*Task directions*
Copy out the data exactly as it appears, without a single image.

*Source information*

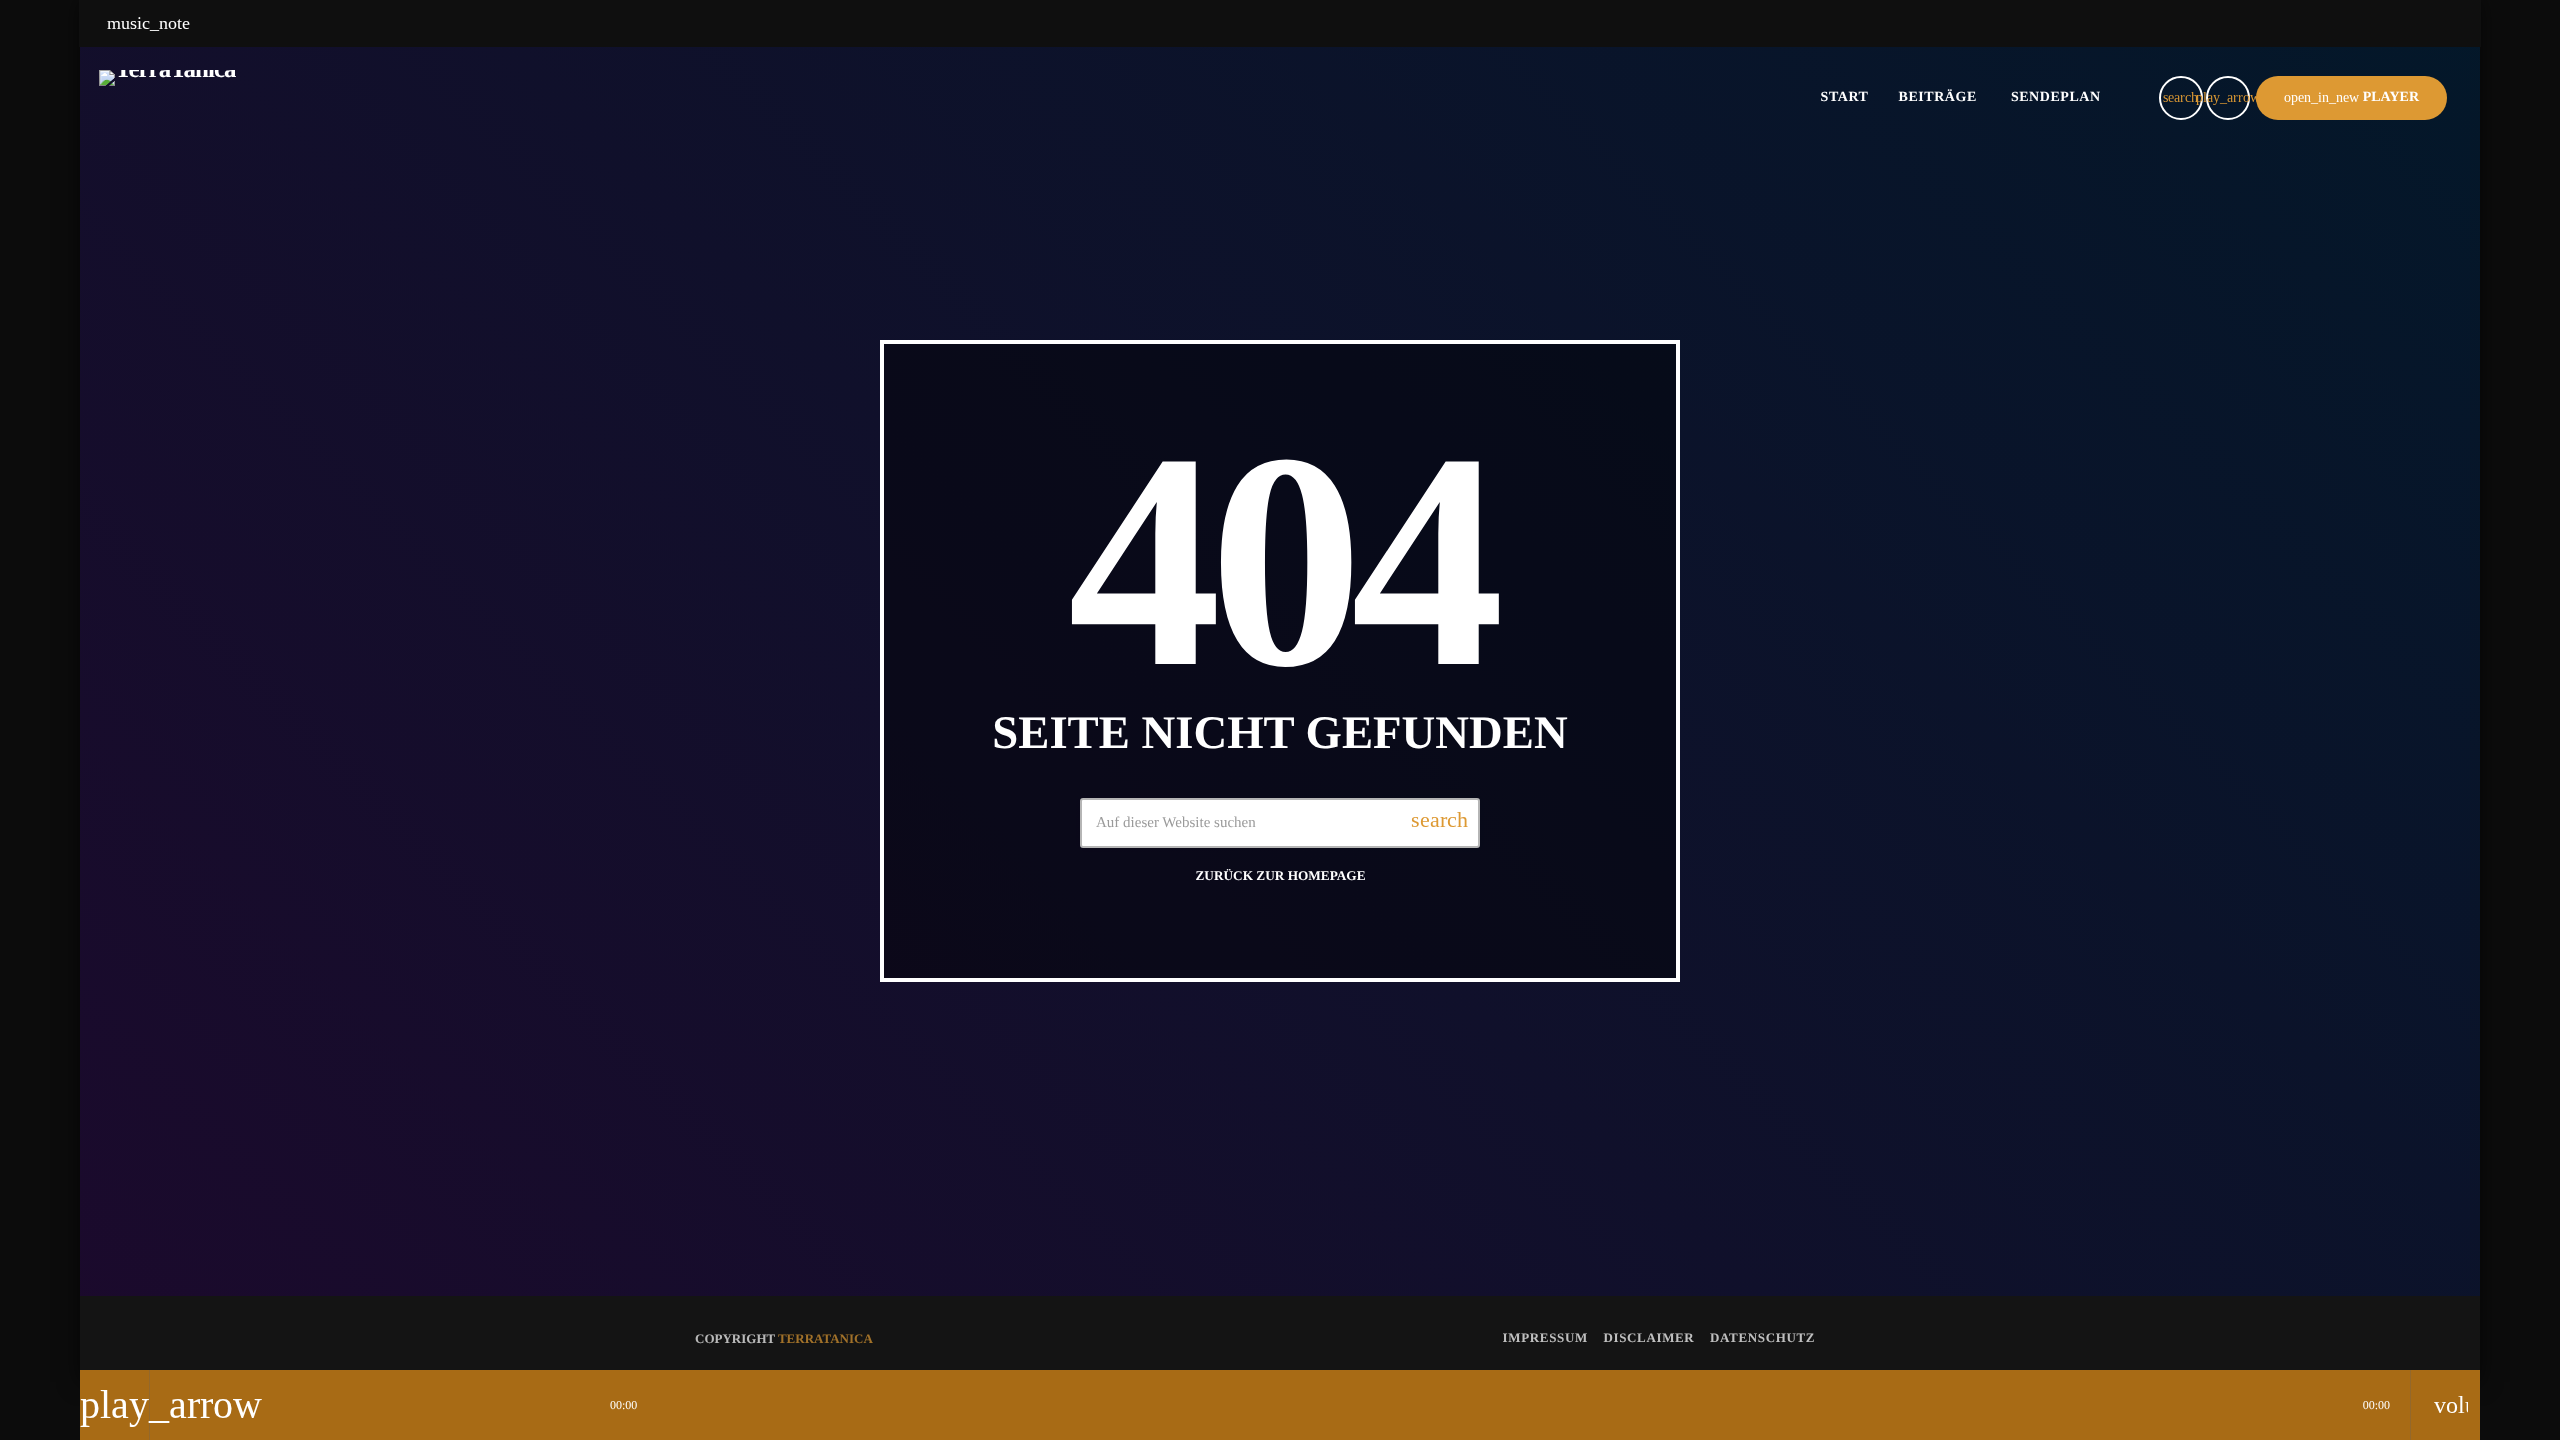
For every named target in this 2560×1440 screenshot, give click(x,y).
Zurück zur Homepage (1281, 875)
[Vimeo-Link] (167, 98)
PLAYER (2351, 97)
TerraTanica (825, 1338)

*Your solution*
For every named target in this 2560×1440 screenshot, give click(x,y).
Zurück zur Homepage (1281, 875)
[Vimeo-Link] (167, 98)
PLAYER (2351, 97)
TerraTanica (825, 1338)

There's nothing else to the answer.